### EXERCISE REQUIREMENTS
Where in the data below does the word "scissors" appear? Copy each line that holds it.

### STUDY MATERIAL
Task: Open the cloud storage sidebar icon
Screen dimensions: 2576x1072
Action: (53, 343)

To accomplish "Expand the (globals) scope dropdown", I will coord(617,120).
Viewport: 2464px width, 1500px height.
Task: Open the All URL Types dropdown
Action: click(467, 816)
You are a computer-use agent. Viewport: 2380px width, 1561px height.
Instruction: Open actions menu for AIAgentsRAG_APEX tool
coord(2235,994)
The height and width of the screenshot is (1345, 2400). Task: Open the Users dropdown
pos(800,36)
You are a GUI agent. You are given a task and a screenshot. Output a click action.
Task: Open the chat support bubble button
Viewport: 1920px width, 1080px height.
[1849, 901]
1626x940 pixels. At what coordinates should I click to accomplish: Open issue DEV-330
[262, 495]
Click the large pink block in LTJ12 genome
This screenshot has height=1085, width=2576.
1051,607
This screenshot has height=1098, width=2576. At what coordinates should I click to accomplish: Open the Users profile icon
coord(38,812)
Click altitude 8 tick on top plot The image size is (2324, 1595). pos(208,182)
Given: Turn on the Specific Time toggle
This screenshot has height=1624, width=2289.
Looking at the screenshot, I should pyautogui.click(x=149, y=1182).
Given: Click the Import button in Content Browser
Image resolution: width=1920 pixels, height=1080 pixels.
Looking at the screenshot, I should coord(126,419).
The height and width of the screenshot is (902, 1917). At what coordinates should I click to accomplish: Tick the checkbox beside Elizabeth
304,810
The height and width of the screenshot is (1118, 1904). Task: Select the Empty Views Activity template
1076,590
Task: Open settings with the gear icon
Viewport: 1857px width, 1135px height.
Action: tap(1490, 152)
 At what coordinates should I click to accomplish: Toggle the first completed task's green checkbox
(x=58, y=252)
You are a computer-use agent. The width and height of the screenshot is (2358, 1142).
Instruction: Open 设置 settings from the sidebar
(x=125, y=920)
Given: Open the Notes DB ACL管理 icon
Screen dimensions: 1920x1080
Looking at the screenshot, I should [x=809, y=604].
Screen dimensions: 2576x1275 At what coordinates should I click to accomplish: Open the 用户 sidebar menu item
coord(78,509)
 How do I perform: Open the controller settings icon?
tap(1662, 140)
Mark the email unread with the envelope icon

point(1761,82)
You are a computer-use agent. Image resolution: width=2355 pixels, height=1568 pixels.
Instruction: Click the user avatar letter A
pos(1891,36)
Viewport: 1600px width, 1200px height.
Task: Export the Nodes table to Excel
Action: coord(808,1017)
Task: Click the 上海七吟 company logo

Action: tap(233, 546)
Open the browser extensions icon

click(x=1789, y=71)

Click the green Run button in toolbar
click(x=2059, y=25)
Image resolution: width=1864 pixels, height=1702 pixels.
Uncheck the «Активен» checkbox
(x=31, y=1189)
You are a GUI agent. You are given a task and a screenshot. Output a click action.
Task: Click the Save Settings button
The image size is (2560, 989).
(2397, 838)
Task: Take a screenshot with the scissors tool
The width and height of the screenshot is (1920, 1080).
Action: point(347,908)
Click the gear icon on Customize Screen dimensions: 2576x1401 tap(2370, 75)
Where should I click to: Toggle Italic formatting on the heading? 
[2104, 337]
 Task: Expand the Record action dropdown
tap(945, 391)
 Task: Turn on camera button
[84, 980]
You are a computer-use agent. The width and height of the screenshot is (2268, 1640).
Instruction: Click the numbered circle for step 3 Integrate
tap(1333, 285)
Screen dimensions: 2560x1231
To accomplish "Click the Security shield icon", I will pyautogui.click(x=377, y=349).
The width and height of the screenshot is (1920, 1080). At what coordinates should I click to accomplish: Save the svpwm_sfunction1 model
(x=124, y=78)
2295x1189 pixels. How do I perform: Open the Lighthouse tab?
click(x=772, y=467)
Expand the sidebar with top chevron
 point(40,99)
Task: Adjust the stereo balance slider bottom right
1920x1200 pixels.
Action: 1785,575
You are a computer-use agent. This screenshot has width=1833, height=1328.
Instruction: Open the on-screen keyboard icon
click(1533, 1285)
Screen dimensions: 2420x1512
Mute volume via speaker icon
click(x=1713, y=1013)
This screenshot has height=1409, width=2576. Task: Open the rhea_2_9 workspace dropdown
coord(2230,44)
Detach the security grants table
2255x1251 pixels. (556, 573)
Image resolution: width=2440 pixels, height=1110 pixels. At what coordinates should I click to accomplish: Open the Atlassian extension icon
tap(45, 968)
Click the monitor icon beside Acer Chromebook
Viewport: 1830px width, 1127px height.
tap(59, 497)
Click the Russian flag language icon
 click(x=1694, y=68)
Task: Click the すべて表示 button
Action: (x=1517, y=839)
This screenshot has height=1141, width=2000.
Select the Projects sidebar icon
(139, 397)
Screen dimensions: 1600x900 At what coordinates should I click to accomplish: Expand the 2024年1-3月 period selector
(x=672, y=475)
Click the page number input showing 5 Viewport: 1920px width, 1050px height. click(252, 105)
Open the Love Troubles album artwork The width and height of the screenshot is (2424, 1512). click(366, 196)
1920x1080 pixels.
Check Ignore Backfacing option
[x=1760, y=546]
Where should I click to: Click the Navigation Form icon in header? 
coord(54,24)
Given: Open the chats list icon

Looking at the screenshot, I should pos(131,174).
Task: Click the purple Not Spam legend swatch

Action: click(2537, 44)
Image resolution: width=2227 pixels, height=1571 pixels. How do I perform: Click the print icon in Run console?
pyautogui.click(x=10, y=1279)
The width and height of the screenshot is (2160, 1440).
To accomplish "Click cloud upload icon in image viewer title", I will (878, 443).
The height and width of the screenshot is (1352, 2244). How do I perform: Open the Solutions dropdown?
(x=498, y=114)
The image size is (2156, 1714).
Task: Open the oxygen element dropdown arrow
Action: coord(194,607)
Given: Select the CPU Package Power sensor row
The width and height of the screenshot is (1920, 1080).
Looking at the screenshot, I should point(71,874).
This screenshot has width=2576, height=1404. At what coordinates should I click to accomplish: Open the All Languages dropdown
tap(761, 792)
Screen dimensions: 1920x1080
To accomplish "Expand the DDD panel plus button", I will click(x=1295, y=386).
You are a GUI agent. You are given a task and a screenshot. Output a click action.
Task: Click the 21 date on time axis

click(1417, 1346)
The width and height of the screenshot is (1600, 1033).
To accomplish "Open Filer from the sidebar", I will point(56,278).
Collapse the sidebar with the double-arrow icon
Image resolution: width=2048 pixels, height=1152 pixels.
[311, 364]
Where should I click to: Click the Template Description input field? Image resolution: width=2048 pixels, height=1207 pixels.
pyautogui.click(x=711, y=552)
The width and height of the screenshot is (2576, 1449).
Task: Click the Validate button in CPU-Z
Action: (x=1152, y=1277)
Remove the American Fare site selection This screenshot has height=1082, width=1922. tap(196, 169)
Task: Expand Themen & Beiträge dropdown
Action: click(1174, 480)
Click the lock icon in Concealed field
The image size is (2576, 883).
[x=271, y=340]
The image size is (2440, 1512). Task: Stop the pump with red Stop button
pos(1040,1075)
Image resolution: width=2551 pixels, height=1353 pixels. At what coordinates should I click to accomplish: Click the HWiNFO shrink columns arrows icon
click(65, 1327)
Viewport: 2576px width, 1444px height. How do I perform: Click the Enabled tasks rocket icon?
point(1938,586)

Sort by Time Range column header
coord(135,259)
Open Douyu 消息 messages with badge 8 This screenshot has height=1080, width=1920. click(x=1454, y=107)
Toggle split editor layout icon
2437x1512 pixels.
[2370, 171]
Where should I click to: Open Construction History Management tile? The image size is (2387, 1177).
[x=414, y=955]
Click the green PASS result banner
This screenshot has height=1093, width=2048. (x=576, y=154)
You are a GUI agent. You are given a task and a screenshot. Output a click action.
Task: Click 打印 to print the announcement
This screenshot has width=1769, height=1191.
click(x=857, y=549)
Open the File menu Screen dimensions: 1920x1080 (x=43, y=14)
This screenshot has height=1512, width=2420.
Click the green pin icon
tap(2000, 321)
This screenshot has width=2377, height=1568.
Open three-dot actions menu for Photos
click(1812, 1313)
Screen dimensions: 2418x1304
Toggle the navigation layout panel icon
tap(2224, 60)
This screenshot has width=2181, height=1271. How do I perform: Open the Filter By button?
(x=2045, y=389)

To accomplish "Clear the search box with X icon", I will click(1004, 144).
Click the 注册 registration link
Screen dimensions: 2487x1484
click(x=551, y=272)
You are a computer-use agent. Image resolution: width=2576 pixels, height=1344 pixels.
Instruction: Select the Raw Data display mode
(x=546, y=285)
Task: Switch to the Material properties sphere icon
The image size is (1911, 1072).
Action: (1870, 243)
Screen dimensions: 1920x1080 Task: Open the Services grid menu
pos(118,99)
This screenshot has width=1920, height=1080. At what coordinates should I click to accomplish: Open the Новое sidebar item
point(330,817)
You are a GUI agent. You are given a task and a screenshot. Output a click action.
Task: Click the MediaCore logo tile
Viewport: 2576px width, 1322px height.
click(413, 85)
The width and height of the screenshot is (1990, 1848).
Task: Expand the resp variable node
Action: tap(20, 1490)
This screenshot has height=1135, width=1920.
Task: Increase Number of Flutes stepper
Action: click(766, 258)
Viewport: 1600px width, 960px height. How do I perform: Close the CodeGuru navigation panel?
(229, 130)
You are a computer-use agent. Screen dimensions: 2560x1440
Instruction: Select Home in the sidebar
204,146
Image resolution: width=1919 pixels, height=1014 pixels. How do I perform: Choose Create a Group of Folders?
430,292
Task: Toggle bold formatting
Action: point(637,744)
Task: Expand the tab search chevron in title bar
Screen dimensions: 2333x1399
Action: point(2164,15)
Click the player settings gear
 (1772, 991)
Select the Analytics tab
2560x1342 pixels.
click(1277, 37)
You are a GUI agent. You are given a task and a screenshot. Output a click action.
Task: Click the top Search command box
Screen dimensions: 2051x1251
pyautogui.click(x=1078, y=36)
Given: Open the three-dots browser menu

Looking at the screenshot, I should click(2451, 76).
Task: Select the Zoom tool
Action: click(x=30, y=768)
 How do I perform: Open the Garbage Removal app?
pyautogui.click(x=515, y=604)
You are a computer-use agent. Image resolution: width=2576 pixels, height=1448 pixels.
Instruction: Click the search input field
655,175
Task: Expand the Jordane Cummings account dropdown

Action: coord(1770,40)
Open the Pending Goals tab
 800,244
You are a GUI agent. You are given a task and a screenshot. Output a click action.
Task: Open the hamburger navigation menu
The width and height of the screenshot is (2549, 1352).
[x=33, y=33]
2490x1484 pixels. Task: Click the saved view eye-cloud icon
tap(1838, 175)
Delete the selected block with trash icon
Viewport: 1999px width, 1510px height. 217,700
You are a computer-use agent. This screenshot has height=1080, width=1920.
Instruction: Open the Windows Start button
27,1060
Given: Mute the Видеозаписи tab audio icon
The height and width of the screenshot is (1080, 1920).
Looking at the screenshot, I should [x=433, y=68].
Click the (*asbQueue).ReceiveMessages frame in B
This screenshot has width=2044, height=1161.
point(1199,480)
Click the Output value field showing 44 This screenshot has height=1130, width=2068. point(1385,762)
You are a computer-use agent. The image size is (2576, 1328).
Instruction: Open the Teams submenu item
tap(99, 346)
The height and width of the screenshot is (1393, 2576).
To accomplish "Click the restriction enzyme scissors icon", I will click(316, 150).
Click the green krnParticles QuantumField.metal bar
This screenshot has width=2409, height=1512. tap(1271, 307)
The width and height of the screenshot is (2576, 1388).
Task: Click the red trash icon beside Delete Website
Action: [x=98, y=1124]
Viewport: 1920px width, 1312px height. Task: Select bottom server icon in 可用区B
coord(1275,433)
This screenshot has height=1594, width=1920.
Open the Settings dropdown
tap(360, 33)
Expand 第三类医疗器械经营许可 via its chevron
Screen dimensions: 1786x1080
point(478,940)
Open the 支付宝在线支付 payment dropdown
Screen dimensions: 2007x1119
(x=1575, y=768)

### OUTPUT OF THE TASK
Task: Take a screenshot with the scissors tool
To accomplish "Click the restriction enzyme scissors icon", I will click(316, 150).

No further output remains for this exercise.